The pettiness of having to clean boots, iron uniform, shine brass, listen to commands, follow orders all seemed quite contrived at the time, but as I saw myself develop as a person I realised it was this discipline that brought out some really important character traits that have served me well in life: humility, discipline, and respect. Traits that I’m finding increasingly lacking from an increasingly entitled generation of kids today.
I have no answers either, no evidence, no empirical data, but anecdotally all of the people I know that have excelled in life have come from schools where not only was uniform enforced, but they offered some form of cadet force at the same time. Like I say, entirely anecdotal.

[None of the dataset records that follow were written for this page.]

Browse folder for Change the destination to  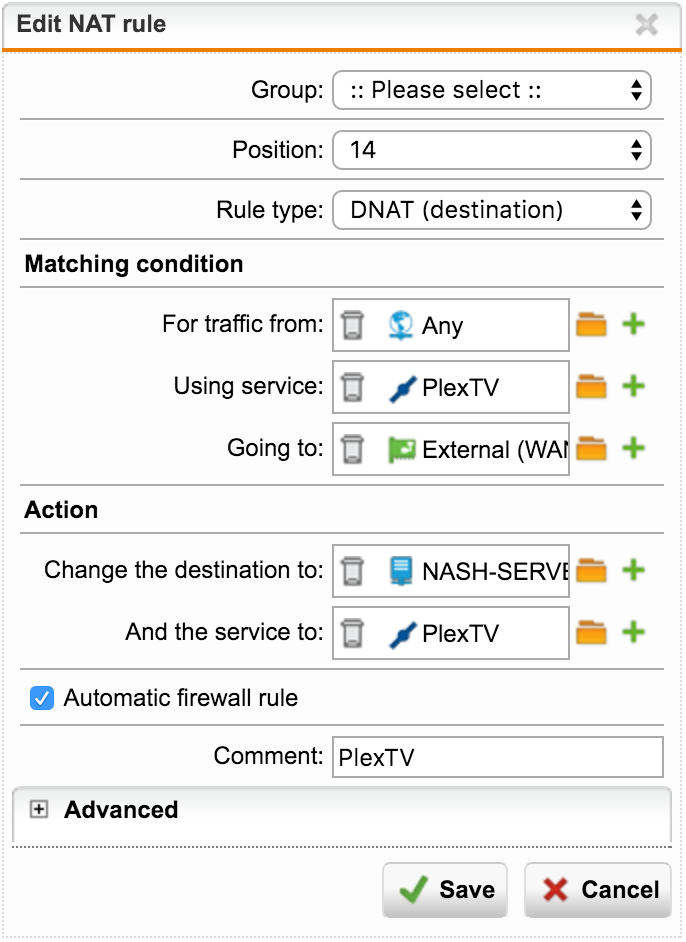591,571
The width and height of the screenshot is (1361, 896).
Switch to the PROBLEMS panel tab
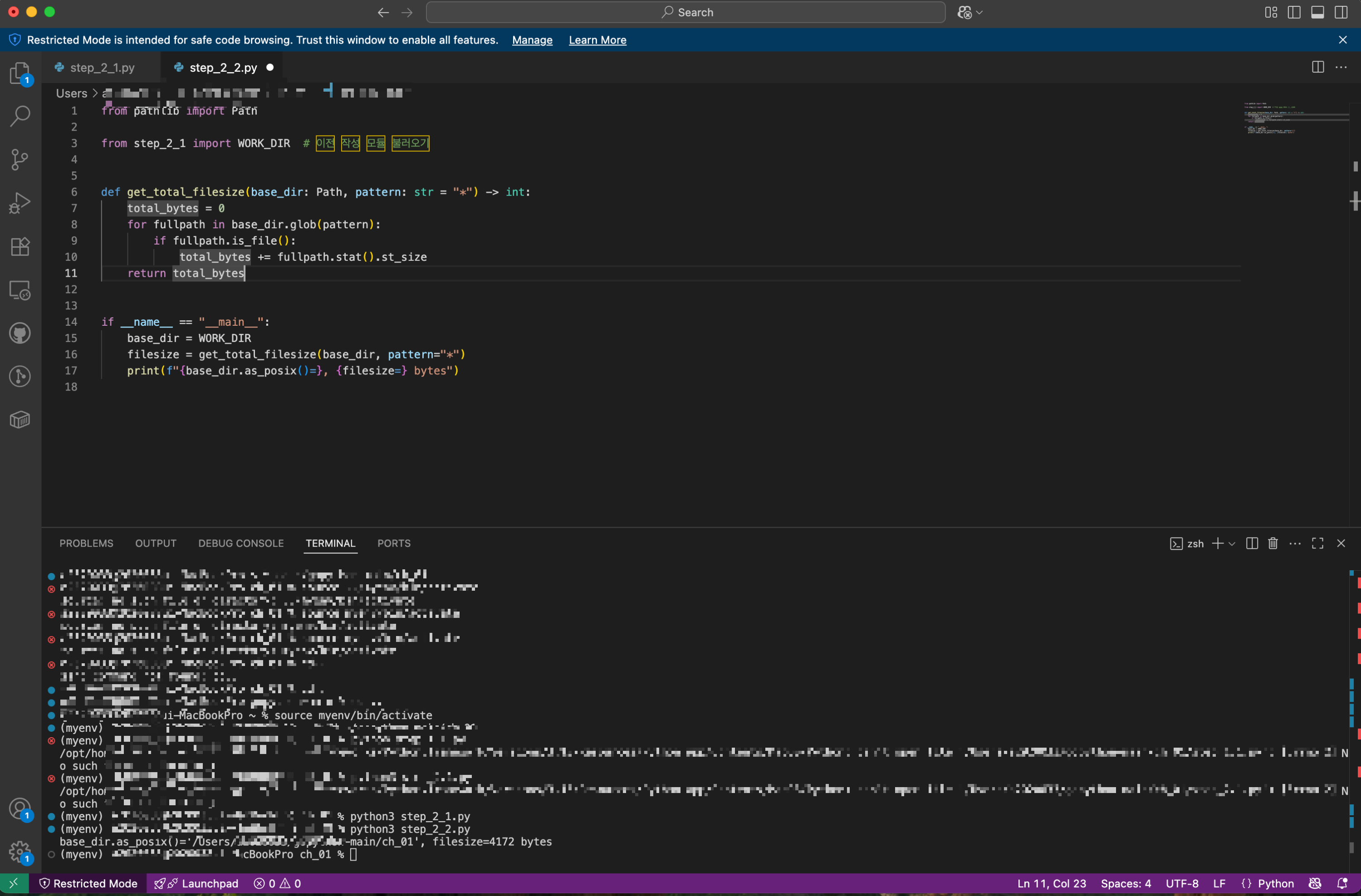[x=86, y=543]
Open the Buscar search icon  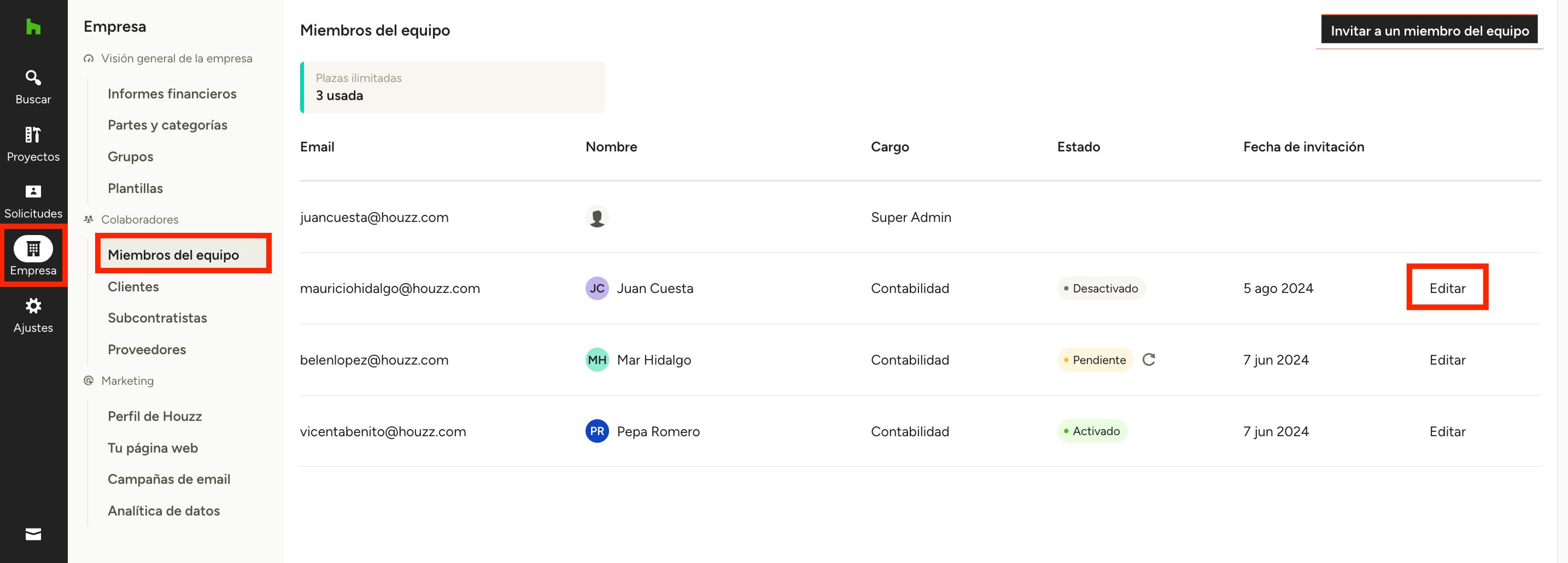click(33, 78)
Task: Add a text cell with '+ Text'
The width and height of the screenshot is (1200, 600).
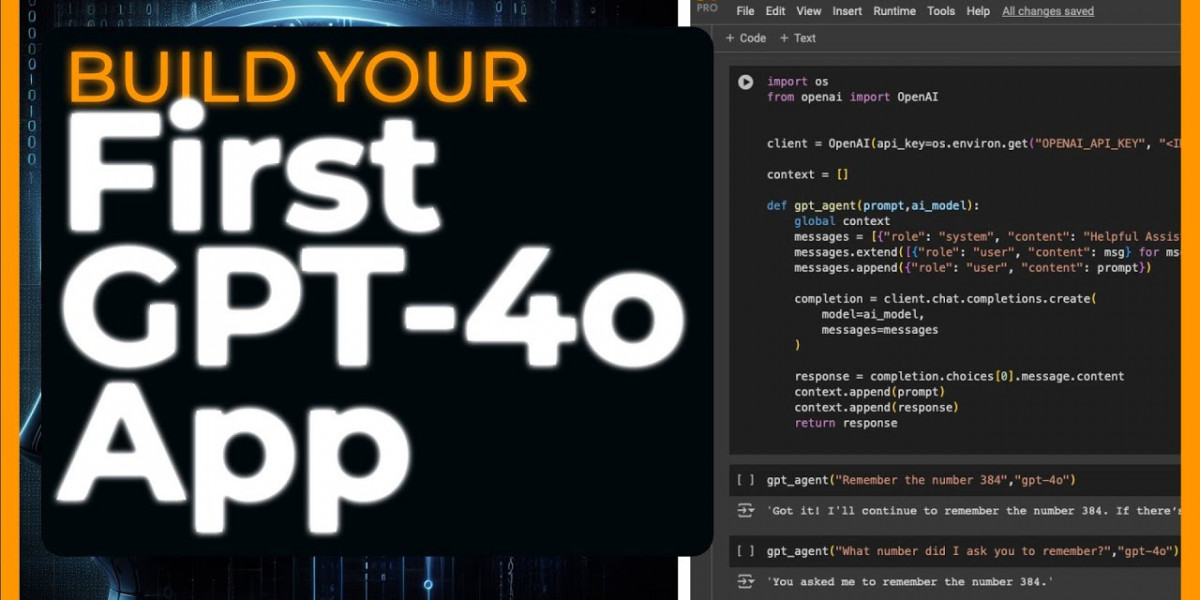Action: point(798,38)
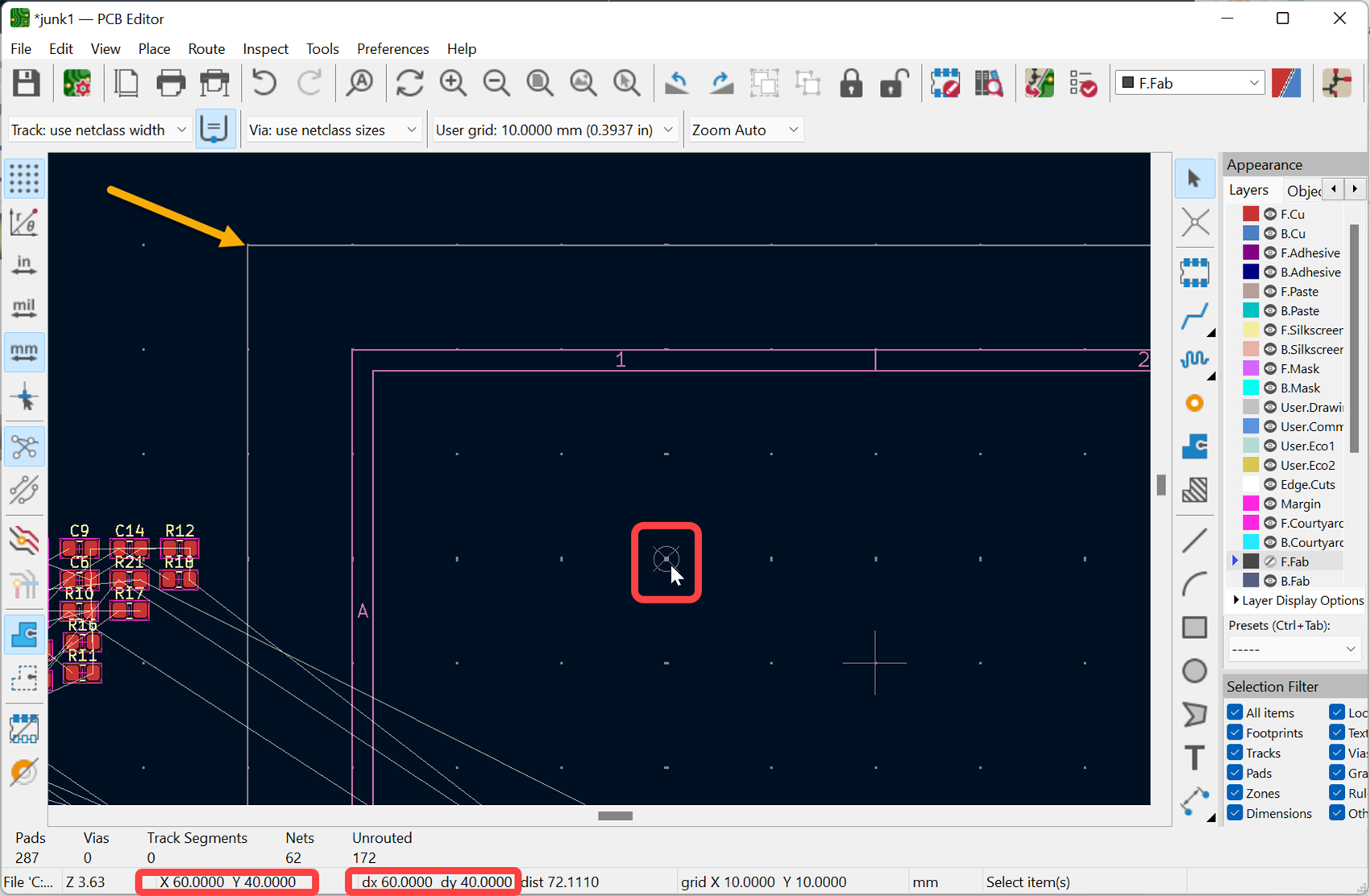Open the Track width dropdown

coord(99,130)
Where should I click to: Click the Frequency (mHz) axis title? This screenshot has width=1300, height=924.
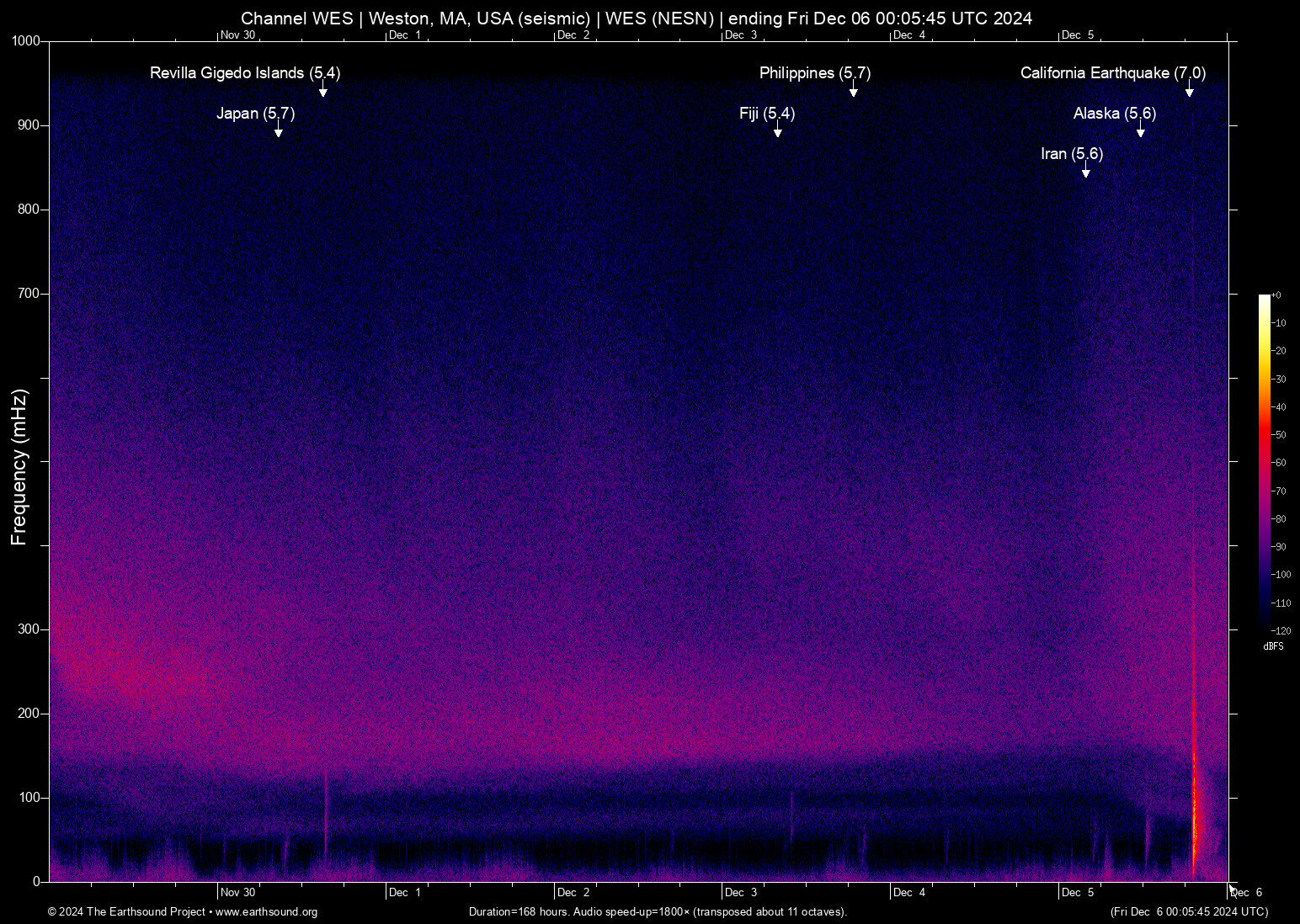[x=19, y=467]
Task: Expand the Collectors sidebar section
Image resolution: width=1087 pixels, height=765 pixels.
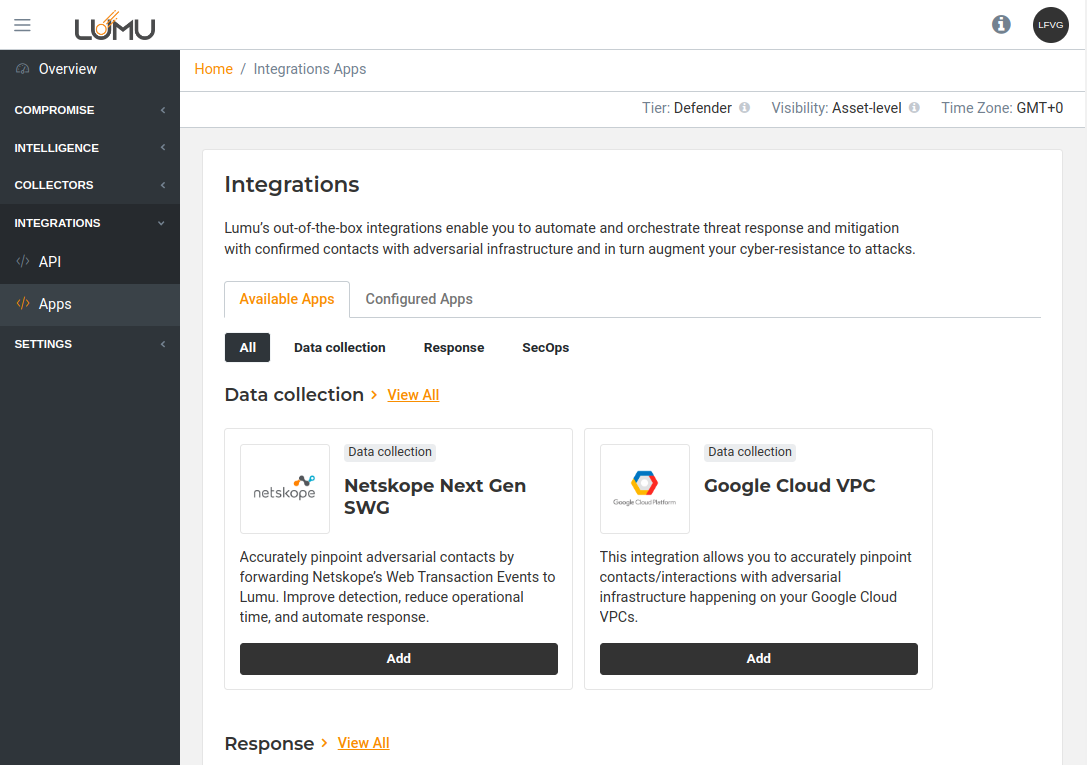Action: pos(90,185)
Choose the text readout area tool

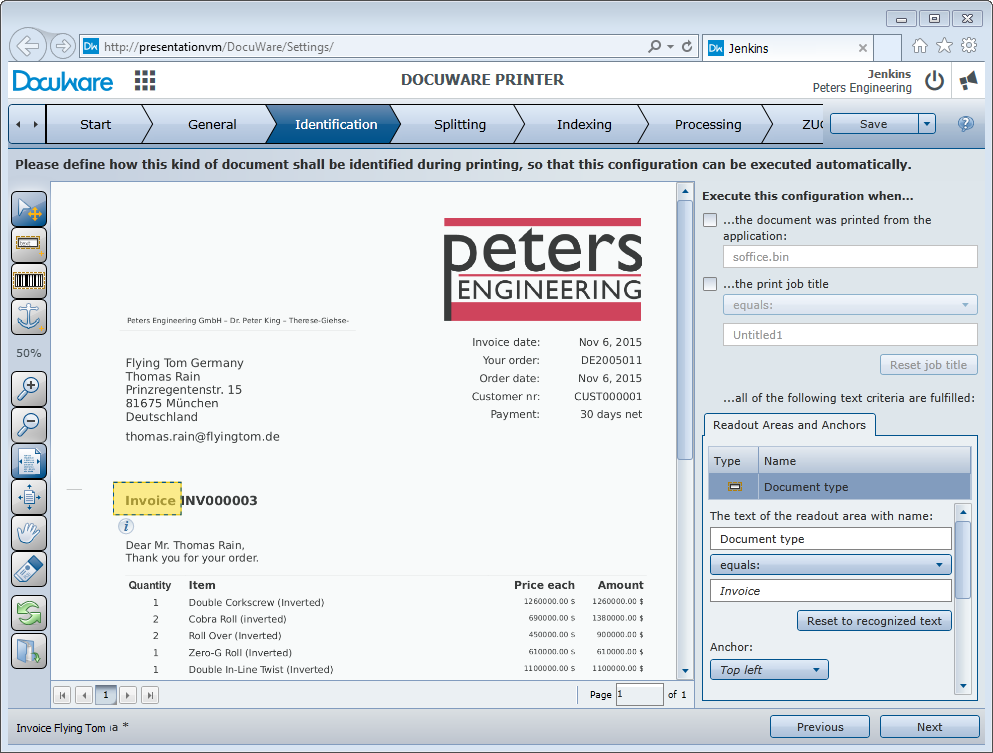pos(29,245)
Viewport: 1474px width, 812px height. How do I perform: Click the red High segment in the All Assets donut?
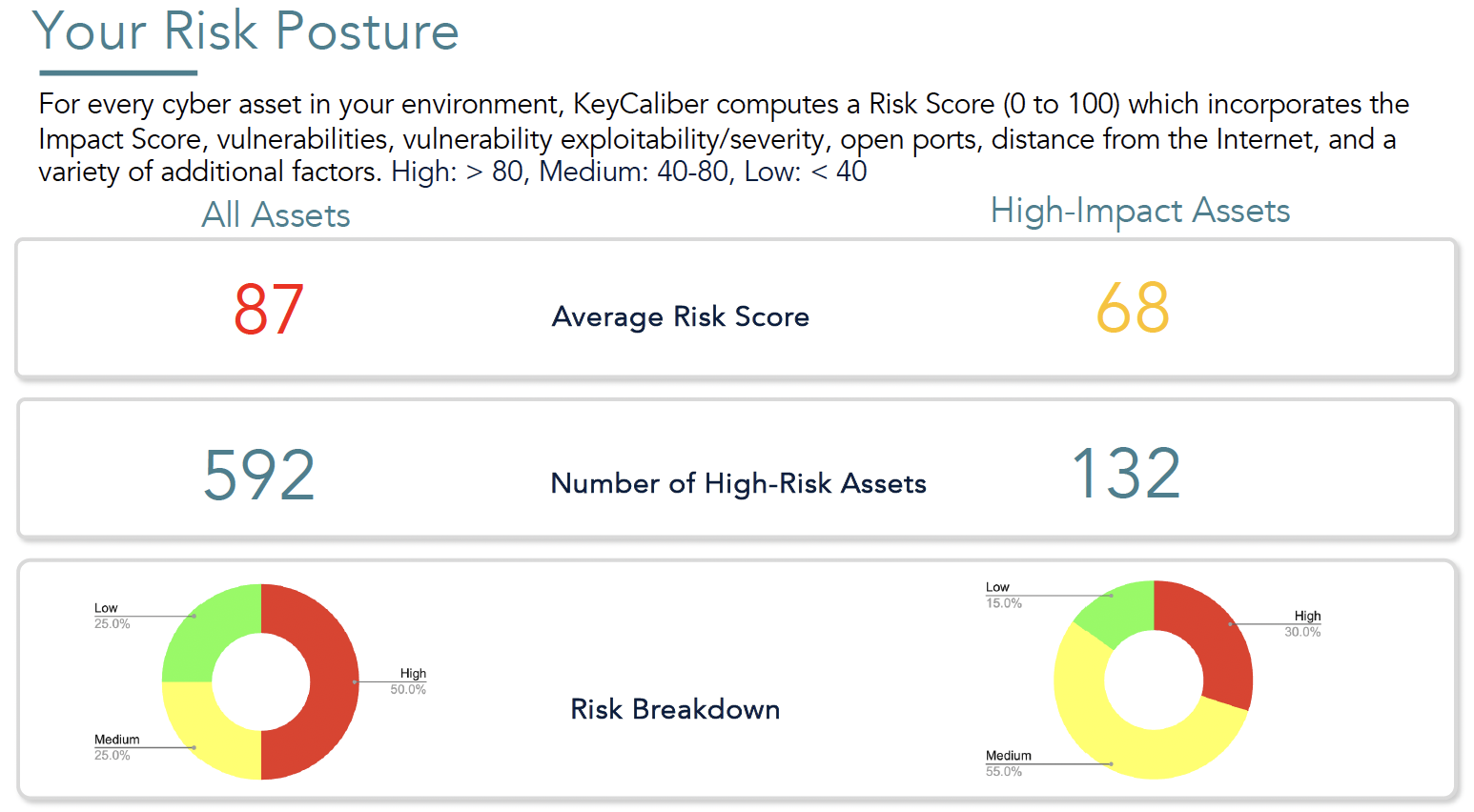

Interesting, and I agree that these outward flourishes can have a temporary effect- especially if there is a pride associated with the institution. But what if there’s not? What if the individual feels like an outsider? What if, by removing individuality, you stifle self expression? In the army, you are prepared to die for the cause you are paid to support. I think that’s abhorrent. I’m not sure I want my kids brainwashed into thinking and feeling a certain way. Blind acceptance of one person’s vision has never lead to a moral eutopia. More often, it’s led to the more powerful asserting dominance over the weak. I get that uniform is supposed to prevent bullying, but it seems to me as if it’s created a new platform for staff to bully pupils. It’s as if the right coloured hair bobbles have become the new Star of David (I also get this is a massive exaggeration). But it’s become I, teacher, can detain you, pupil, if it’s not the right colour. And I don’t think conformity to this extent is helpful or wise.
Brilliantly put, the only mistake is that we don’t learn to die for a cause, we die for each other. We put ourselves in harm’s way to save our brothers. It doesn’t matter where we are or what political agenda is being played out. A lot of that bond has come about due to a common resistance to ‘the system’ that treats us so badly.
Well that’s interesting- simultaneously fighting for and against a system that screws you over…I guess that’s the bind “they” have us in… Hmm one to think about. I guess I just never felt much loyalty to the organisation I was in- given I had no choice but to be there… Perhaps that’s an argument for making schools more competitive- if you “want” to go there, perhaps you may feel more emotionally attached. I was always just fighting for myself.